On April 29, Easter returned to Norwich Free Academy to speak with students and address the Friends of Slater Memorial Museum. During an afternoon assembly, students filled Slater Auditorium to hear Easter. They were rapt with this man, telling the details of his journey from NFA student to federal agent. They asked deeply thoughtful questions both about his work and his NFA experience. “Take advantage of every opportunity while you are here,” Easter advised them.

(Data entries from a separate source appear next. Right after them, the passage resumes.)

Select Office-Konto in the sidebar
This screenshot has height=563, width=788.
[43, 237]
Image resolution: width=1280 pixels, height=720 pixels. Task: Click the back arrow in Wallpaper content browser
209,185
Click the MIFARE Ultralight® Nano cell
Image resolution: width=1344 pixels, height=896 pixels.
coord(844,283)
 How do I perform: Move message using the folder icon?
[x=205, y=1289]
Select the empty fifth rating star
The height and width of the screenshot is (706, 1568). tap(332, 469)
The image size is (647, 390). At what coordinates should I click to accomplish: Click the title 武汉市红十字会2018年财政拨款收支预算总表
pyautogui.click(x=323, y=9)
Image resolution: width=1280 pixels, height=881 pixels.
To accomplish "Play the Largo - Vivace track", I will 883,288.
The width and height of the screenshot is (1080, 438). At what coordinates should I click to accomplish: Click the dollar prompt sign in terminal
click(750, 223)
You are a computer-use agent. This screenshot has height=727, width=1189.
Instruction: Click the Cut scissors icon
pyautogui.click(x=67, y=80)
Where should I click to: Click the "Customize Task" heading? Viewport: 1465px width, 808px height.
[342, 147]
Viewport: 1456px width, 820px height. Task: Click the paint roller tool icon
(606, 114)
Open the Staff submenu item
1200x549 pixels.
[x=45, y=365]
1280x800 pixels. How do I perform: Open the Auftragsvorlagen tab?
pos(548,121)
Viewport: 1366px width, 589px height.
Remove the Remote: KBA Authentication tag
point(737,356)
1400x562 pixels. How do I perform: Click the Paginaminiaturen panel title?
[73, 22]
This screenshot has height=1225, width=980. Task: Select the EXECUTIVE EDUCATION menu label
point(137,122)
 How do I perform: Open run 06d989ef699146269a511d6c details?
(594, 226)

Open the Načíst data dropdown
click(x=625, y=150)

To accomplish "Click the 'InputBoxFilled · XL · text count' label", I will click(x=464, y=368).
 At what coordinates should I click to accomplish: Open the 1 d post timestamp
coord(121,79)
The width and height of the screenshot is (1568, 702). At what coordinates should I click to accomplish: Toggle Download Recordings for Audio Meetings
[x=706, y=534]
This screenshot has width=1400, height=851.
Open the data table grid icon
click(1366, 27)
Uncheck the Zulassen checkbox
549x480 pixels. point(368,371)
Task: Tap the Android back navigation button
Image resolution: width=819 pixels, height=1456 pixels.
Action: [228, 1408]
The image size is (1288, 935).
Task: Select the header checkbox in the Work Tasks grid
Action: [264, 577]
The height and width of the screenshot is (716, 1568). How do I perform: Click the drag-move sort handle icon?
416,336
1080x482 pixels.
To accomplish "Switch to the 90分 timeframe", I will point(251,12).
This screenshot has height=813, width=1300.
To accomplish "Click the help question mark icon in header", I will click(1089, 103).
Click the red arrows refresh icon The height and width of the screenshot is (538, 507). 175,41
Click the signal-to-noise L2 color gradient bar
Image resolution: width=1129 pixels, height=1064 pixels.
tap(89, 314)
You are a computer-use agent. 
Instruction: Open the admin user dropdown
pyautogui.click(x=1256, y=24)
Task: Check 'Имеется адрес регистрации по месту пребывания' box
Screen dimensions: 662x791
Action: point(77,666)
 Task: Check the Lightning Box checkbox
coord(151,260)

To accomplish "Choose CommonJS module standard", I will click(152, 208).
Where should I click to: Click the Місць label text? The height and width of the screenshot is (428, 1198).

Easter feels that there is much more that he can do. One of his major accomplishments thus far will help. He and his associates have created a huge database of stolen antiquities. It will help to identify illicit pathways; identify, seize and repatriate stolen objects; and investigate and prosecute the offenders. Easter will also push forward to connect major organizations and transitional smugglers to other organized crime, and develop successful conspiracy cases against them.

Easter, the father of three, still loves Indiana Jones. Each Halloween he continues to dress in the iconic brown hat and jacket, now joined by his children in matching costumes. He confessed, with a grin that he recently showed Raiders of the Lost Ark to his young son for the first time.